**Da fare**.
**A.** In quale anno è stato fondato il "Governo di Salvezza Siriano", secondo il testo su al-Julani?
**B.** Prosegui il testo su al-Julani a partire dalla sua ultima frase.

---------- Brano di lettura

In tre giorni, le forze ribelli hanno preso il controllo di Aleppo, la seconda città più grande della Siria, a seguito dell’inaspettato collasso delle truppe fedeli al presidente Bashar al-Assad.
L’offensiva è stata guidata da Abu Mohammad al-Julani, leader di Hayat Tahrir al-Sham (HTS), il gruppo armato più potente tra le forze di opposizione in Siria. Tuttavia, per screditare la sua crescente influenza, è circolata una fotografia manipolata che ne annunciava la morte in un presunto attacco russo, notizia rapidamente smentita.
Ora al-Julani è in prima linea, impegnato a consolidare il controllo su Aleppo e a espandere il dominio del suo gruppo in Siria. Come fondatore di HTS, si è concentrato per quasi un decennio su una strategia nazionale, cercando di creare una “repubblica islamica” siriana e allontanandosi dalle operazioni transnazionali di altre formazioni jihadiste.
Dal 2016, ha posizionato il suo gruppo come una forza che vuole liberare la Siria dal regime di Assad, noto per aver brutalmente represso le proteste della Primavera Araba del 2011. Attraverso il “Governo di Salvezza Siriano”, fondato nel 2017, HTS ha amministrato la regione di Idlib, fornendo servizi civili, istruzione, sanità, infrastrutture e gestione degli aiuti.
Tuttavia, secondo fonti locali e analisti, HTS esercita un controllo repressivo, non tollerando critiche o dissenso. Organizzazioni come Syria Direct hanno denunciato sparizioni forzate di attivisti e l’uso di armi contro i manifestanti.
La storia di Abu Mohammad al-Jolani
Nato come Ahmad Hussein al-Sharaa nel 1982 a Riyadh, in Arabia Saudita, al-Julani tornò con la famiglia in Siria nel 1989, stabilendosi nei pressi di Damasco. Poche informazioni sono disponibili sul suo periodo nella capitale siriana prima del 2003, quando si unì ad al-Qaeda in Iraq durante l’occupazione statunitense. Arrestato nel 2006 e detenuto per cinque anni, fu poi incaricato di creare il Fronte al-Nusra in Siria, che divenne influente soprattutto nella regione di Idlib.

--------------------
---------- Sezione dati

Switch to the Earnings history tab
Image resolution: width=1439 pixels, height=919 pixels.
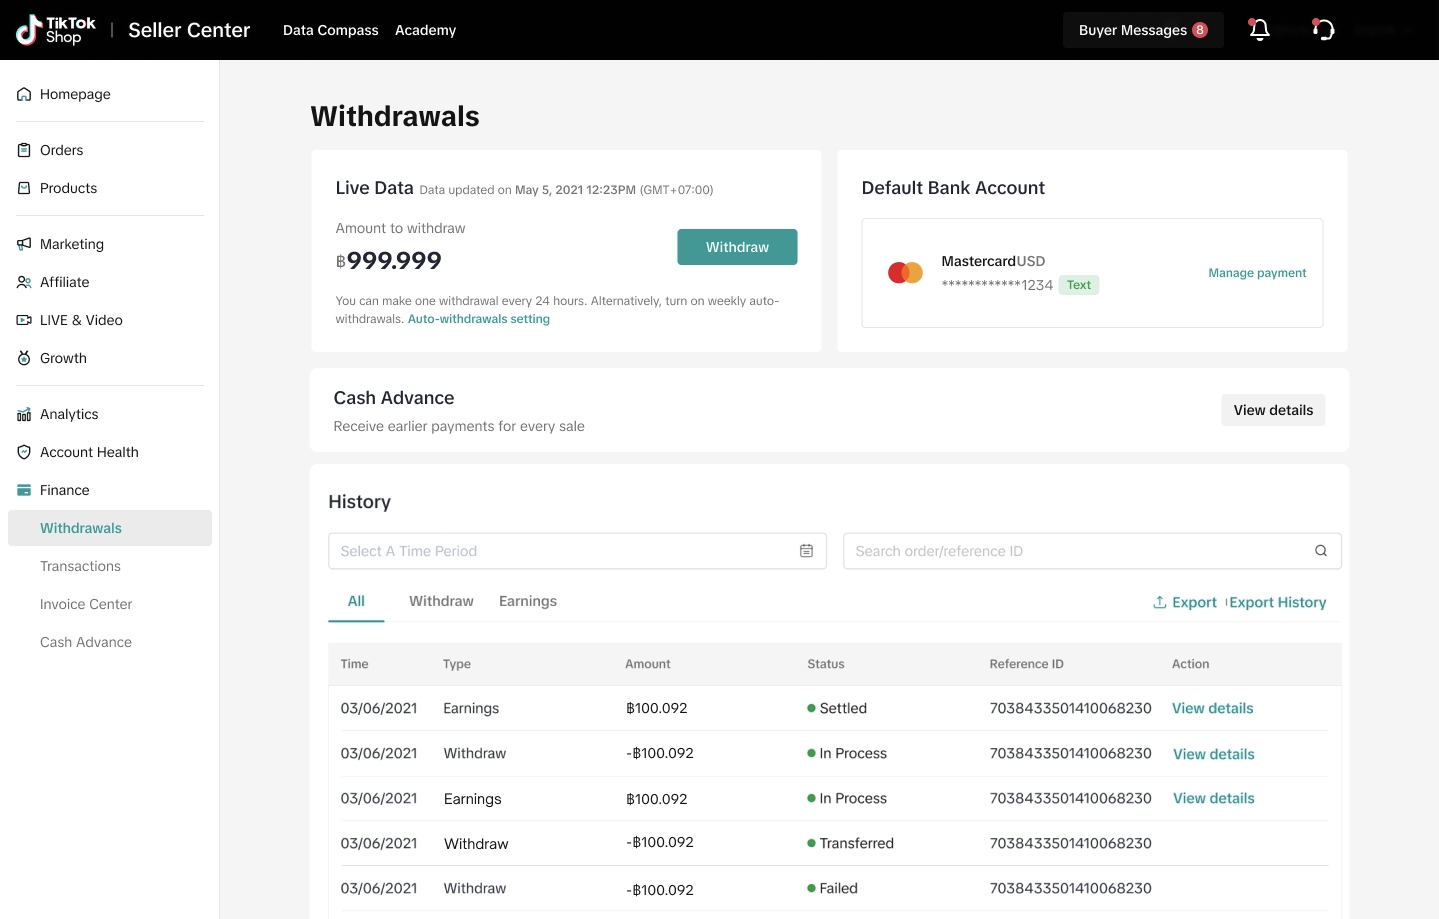pos(528,601)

--------------------

**Risposte in ordine**.
**A.** Nel 2017.

**B.**
Nel 2013, dopo che il leader dello Stato Islamico, Abu Bakr al-Baghdadi, dichiarò la fusione con al-Nusra, al-Julani rifiutò la mossa e restò fedele ad al-Qaeda. Negli anni successivi, iniziò a distanziarsi dalle ambizioni globali dell’organizzazione, focalizzandosi sulla Siria e rinominando il gruppo Jabhat Fateh al-Sham nel 2016, e successivamente HTS nel 2017.
Dopo la caduta di Aleppo in mano al regime e il trasferimento di numerosi combattenti verso Idlib, al-Julani consolidò HTS, fondendolo con altre formazioni ribelli. Secondo il Centro per gli Studi Strategici e Internazionali (CSIS), il suo obiettivo dichiarato è liberare la Siria dal regime autocratico e dalle milizie iraniane, instaurando uno stato basato sulla sua interpretazione della legge islamica.
Nonostante il tentativo di presentarsi come una forza più moderata e pragmatica, HTS resta designato come gruppo terroristico dalle Nazioni Unite, Stati Uniti, Unione Europea e Turchia. Al-Julani ha contestato questa etichetta, affermando che il gruppo ha abbandonato le precedenti alleanze e si concentra esclusivamente sulla Siria. Tuttavia, il suo ruolo e quello di HTS continuano ad avere profonde implicazioni per il futuro del Paese e per la stabilità dell’intera regione.
L’intervista di Abu Mohammad al-Jolani alla CNN
Abu Mohammad al-Jolani ha dichiarato che l’obiettivo ultimo della coalizione ribelle siriana è il rovesciamento del presidente autoritario Bashar al-Assad.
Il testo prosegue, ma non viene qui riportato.